- Directed by: Lachlan Pendragon
- Written by: Lachlan Pendragon
- Produced by: Donna Hamilton
- Starring: Lachlan Pendragon John Cavanagh Michael Richard Jamie Trotter
- Music by: Envato Market
- Animation by: Lachlan Pendragon
- Production company: Griffith Film School
- Release date: 2021;
- Running time: 11 minutes
- Country: Australia
- Language: English

= An Ostrich Told Me the World Is Fake and I Think I Believe It =

An Ostrich Told Me the World Is Fake and I Think I Believe It is a 2021 Australian stop-motion-animated short film written, directed and animated by Lachlan Pendragon. It was nominated for the Best Animated Short at the 95th Academy Awards in 2023.

==Summary==
Neil is an office worker, trying and failing to sell toasters from his cubicle, and is threatened with termination by his boss. Gradually, he begins to experience hallucinations of his world being fake, including seeing the blinking green-screen and realizing that some props are missing from his coworkers' cubicles. After falling asleep at work, he wakes up to encounter an ostrich, who confirms that the world is a "sham", and challenges Neil to take a closer look at his surroundings. When investigating a nearby storeroom, Neil falls outside of the stop-motion animation set, where he is retrieved by the creator after finding a prop box full of his own mouths.

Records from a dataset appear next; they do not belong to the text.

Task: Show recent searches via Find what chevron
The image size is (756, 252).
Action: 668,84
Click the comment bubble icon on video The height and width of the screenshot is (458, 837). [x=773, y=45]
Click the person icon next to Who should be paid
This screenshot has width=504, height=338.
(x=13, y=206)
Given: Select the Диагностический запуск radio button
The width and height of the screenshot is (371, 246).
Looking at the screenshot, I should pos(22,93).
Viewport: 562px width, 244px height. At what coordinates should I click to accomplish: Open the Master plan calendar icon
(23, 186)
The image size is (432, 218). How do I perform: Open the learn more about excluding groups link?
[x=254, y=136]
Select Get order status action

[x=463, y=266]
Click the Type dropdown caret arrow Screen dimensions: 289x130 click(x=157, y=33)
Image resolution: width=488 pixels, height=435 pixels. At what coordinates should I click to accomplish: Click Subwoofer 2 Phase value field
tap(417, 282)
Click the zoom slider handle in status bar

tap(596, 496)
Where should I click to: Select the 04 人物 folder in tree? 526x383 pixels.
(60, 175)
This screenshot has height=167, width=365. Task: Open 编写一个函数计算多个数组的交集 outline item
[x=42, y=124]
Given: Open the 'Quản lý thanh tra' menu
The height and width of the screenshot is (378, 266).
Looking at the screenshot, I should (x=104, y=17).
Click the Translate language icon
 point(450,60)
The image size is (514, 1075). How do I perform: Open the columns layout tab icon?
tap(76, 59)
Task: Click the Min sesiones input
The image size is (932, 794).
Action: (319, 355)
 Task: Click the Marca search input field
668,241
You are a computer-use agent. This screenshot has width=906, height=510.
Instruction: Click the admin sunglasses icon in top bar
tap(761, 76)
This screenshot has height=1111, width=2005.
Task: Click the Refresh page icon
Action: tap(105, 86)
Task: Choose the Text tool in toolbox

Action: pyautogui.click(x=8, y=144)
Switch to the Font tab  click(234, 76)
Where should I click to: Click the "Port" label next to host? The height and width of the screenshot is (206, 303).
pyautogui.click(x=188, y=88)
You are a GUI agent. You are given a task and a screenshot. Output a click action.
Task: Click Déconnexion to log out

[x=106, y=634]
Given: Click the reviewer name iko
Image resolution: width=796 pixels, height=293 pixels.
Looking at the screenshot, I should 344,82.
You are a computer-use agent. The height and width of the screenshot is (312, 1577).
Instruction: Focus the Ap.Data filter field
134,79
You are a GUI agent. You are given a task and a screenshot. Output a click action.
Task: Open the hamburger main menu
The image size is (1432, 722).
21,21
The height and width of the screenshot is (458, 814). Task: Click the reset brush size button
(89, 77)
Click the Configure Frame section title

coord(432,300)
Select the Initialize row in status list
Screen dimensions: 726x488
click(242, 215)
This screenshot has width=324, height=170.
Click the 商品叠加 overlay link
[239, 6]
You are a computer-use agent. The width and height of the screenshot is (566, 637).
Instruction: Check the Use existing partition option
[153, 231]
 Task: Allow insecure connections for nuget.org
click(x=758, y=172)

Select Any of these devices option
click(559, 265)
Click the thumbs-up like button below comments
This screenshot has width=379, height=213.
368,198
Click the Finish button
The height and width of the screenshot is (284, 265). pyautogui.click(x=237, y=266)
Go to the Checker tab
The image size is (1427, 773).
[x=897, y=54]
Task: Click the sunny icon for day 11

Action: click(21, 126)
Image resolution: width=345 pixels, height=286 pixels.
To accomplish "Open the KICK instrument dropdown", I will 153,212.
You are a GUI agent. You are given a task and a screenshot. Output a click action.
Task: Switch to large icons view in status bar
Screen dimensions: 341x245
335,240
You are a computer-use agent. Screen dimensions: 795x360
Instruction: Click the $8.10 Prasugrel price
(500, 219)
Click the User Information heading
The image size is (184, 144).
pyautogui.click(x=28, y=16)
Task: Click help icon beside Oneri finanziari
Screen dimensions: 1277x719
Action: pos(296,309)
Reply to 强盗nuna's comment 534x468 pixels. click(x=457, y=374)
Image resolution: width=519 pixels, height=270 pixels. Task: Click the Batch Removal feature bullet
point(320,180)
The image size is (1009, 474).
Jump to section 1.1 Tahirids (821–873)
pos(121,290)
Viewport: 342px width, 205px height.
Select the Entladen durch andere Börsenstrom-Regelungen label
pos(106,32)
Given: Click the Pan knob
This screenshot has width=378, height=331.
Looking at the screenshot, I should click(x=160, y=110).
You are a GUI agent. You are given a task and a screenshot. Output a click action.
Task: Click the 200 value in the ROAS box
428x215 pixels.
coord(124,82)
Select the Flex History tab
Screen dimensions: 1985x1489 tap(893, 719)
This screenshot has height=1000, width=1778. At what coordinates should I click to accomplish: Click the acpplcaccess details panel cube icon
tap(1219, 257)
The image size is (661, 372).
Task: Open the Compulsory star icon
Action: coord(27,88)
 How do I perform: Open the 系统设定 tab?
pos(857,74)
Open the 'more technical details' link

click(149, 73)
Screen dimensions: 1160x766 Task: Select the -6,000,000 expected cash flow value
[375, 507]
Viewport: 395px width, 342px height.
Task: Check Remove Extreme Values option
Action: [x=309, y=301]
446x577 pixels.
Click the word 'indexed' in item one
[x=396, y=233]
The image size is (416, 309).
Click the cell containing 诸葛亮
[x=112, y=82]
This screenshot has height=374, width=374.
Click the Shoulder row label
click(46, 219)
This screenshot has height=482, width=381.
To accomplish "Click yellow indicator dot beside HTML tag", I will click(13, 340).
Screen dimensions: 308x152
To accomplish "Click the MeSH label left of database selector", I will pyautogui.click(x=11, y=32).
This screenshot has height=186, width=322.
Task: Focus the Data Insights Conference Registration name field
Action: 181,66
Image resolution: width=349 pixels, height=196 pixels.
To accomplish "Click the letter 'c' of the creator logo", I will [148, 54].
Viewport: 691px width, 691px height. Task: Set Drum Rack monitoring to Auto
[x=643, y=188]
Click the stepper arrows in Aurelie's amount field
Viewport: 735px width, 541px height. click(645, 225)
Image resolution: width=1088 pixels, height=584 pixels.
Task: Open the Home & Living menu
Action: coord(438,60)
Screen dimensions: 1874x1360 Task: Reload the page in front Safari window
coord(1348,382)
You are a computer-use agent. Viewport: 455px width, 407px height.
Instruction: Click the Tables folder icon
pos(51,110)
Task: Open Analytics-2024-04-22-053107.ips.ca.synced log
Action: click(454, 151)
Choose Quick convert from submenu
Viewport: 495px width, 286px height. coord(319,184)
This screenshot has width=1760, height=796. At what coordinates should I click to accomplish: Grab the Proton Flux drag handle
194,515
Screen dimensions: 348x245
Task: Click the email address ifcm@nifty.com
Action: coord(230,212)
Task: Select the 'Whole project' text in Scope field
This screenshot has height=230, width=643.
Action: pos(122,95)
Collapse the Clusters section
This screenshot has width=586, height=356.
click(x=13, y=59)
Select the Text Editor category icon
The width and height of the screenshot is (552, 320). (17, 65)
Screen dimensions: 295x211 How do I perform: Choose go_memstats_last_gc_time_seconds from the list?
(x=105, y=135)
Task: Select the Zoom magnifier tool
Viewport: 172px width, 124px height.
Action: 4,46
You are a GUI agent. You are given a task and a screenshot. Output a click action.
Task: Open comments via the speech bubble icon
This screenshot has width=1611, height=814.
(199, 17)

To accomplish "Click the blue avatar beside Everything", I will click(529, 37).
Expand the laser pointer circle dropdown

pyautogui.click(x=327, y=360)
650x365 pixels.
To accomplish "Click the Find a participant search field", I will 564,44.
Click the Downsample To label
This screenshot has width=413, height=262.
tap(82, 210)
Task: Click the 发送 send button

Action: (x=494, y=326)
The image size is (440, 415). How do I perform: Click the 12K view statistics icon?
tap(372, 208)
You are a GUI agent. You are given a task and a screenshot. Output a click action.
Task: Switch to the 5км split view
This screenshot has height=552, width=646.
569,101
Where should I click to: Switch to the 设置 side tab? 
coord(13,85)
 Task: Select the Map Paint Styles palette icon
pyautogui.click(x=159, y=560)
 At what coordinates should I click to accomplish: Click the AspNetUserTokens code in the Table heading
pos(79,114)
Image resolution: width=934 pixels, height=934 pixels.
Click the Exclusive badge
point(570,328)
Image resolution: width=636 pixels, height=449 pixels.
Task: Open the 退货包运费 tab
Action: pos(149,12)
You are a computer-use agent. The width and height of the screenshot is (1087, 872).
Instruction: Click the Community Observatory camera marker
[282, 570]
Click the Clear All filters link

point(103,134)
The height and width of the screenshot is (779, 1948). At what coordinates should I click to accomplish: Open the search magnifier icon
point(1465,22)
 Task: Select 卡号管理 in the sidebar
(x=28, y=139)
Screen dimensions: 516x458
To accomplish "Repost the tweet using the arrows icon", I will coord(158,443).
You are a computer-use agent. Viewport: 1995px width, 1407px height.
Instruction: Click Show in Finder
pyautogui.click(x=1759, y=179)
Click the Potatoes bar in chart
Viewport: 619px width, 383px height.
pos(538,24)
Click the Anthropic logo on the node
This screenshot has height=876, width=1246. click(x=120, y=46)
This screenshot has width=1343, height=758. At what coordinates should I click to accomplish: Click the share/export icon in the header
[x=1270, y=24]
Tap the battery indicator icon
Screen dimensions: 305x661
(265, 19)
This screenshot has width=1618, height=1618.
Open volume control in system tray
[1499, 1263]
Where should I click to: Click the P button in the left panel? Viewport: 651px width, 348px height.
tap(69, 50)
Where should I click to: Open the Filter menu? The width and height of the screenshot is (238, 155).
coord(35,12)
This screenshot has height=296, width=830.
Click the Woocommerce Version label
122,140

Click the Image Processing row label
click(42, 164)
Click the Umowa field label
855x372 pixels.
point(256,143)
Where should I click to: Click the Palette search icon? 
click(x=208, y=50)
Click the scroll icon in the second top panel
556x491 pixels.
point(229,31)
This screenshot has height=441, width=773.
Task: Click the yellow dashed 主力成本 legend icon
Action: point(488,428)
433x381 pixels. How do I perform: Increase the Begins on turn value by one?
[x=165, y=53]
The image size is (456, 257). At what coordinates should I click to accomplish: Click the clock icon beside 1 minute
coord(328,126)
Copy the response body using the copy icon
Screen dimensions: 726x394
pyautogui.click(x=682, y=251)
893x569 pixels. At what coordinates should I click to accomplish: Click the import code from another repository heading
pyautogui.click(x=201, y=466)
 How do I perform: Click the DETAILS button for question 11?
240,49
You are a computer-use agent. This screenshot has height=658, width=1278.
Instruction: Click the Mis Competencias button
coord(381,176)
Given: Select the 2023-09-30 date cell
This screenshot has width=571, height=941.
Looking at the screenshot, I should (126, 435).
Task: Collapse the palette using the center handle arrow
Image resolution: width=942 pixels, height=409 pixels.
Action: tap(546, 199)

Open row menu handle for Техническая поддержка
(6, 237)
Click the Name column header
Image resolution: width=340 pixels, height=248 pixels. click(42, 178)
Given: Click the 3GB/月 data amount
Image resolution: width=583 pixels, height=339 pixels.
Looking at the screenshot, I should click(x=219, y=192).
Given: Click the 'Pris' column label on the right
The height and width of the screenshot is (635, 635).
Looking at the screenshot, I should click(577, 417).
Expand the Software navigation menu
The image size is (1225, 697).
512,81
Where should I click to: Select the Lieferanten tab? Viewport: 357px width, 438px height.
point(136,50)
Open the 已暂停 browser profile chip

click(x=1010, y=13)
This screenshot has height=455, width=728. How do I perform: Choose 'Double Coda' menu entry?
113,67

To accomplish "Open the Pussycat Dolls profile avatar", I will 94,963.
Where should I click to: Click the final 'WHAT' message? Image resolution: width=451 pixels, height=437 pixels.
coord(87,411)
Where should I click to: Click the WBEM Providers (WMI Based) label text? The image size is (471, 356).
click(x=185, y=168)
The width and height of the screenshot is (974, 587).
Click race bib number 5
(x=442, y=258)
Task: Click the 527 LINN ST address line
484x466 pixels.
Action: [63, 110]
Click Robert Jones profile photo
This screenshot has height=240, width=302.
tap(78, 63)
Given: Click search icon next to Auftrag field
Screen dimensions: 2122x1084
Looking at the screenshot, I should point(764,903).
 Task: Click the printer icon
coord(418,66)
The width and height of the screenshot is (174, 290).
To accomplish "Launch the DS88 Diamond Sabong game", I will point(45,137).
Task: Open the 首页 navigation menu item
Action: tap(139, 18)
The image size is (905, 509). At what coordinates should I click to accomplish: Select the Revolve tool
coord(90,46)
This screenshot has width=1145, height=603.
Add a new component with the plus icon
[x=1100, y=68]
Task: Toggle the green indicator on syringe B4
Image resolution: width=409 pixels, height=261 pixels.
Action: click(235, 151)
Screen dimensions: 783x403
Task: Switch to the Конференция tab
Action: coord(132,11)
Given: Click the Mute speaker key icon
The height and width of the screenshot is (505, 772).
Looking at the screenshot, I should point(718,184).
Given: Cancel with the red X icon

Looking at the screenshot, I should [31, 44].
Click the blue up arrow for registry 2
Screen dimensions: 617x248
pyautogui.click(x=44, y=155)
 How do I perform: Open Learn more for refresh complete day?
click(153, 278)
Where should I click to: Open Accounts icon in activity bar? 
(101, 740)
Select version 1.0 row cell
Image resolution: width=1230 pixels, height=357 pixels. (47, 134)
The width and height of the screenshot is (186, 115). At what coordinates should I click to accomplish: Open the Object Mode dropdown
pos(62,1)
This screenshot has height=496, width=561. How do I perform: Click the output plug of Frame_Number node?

The next morning, Neil arrives at work and is shocked to find all of the office furniture changed. A coworker, Gaven, claims that it had been a decision by corporate, but Neil, remembering the ostrich's words, is convinced that it's a sign that their world is fake. He returns to the storeroom, but is shocked to find it full of ordinary furniture. Desperate to prove his point, he successfully rips off Gaven's mouth, which breaks the world and leads the creator to intervene. Neil escapes the creator's hand and falls off the set again, breaking into many pieces near an outlet, where he stops moving.

The creator then works at their computer, where it is revealed that Neil and all of his coworkers are merely figures in a stop-motion commercial advertising upgraded office furniture, with an ostrich as the company mascot. Neil's broken body is retrieved and thrown into a box of "broken bits," before being replaced by a one of many identical Neil figurines. Neil then wakes up at his desk, and after being confronted by his boss due to his poor performance, he abruptly quits.

== Voice cast ==
- Lachlan Pendragon as Neil
- John Cavanagh as The Ostrich
- Michael Richard as Bill the Boss
- Jamie Trotter as Gaven

==Accolades==
An Ostrich Told Me the World Is Fake and I Think I Believe It was honoured at the Student Academy Awards in 2022.

It was nominated for the Best Animated Short at the 95th Academy Awards in 2023.